- EXERCISE BRIEF -
Filter the records below and copy out each line that contains the string "height".

- DATA IN THIS EXERCISE -
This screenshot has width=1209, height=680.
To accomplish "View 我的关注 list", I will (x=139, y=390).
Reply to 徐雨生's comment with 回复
* * *
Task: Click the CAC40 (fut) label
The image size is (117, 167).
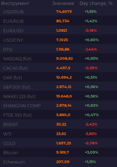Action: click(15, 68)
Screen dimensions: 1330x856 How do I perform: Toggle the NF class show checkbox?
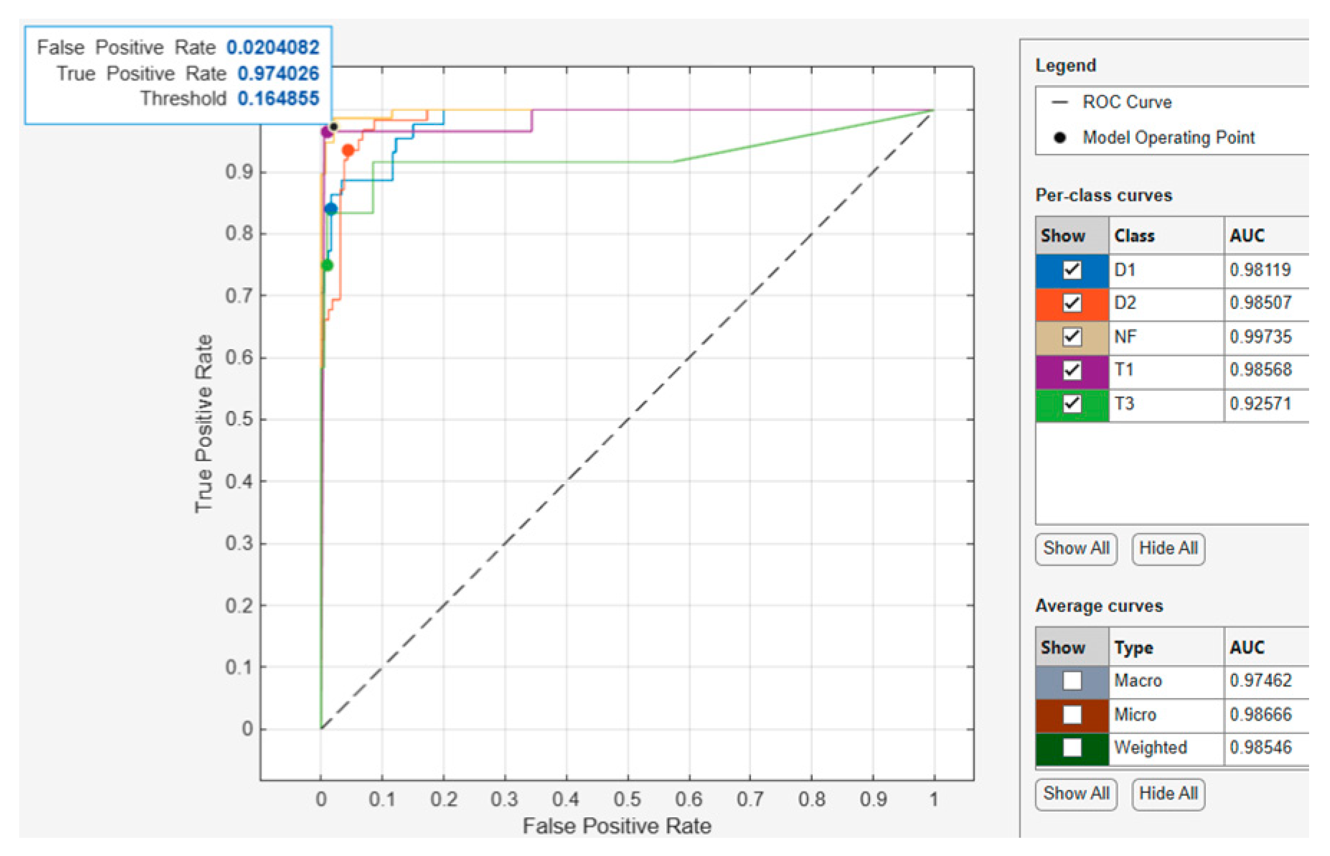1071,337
...
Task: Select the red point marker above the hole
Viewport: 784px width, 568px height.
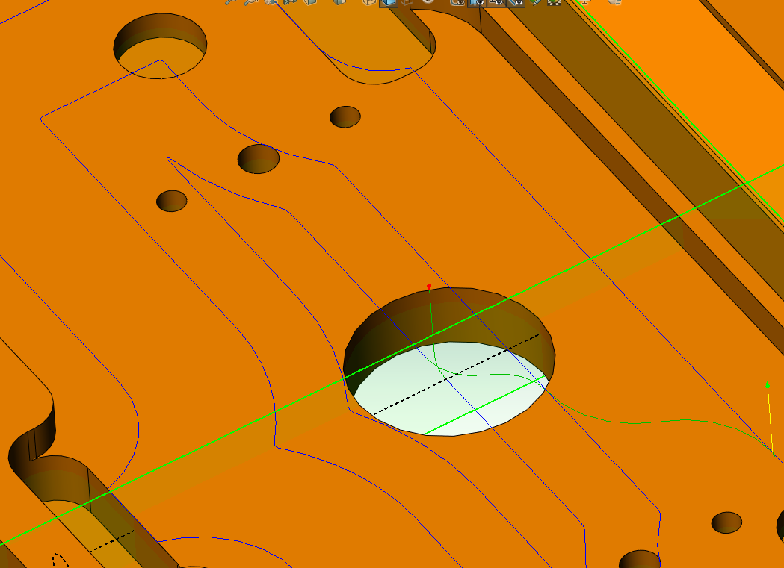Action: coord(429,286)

- RESULT BELOW -
This screenshot has width=1209, height=680.
Viewport: 784px width, 568px height.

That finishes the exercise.